Authors: Tamás Illés*, Eötvös Loránd University
Topics: Historical Geography, Rural Geography, East Europe
Keywords: national planning, systematization, socialism, homogenization, ethnicity, urban-rural dichotomies
Session Type: Paper
Start / End Time: 10:15 AM / 11:30 AM
Room: Governors Square 11, Sheraton, Concourse Level
Presentation File: No File Uploaded
On 3 March 1988, Nicolae Ceaușescu, General Secretary of the Romanian Communist Party made a dramatic announcement, calling for a radical reduction of the number of villages from 13.000 to no more than 5.000. Thus, he succeeded in putting Romania into the focus of the Western gaze for the second time. But while condemning the Warsaw Pact invasion of Czechoslovakia provoked the admiration of the West, this time the image of an Orwellian world began to emerge. As the majority of Hungarian-populated Romanian villages did not reach the lower limit of "viability", the alarming news led to a mass demonstration in Budapest, resulting in a strained relationship between the two "friendly socialist countries". This paper aims to put an end to the barren debate that either places settlement systematizations in the context of chauvinistic policies or in the guise of technocratic urbanization endeavors.

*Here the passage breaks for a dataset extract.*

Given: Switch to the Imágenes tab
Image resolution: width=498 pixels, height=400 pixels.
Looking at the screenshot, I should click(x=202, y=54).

To this end, systematizations will be re-interpreted based on Romanian party documents, taking into account the agency of other actors involved in the planning process. I argue that systematizations’ ideological reasons hardly differed from the ones of other Eastern European countries, as Ceaușescu also took a stand on the Marxist prophecies of urban-rural convergence, where the only task is to accelerate this "natural process". On the other hand, it can also be claimed that the drafts were not directly aimed against ethnic minorities, however, indirect links between these two kinds of homogenization could have been existed due to the highly centralized state apparatus.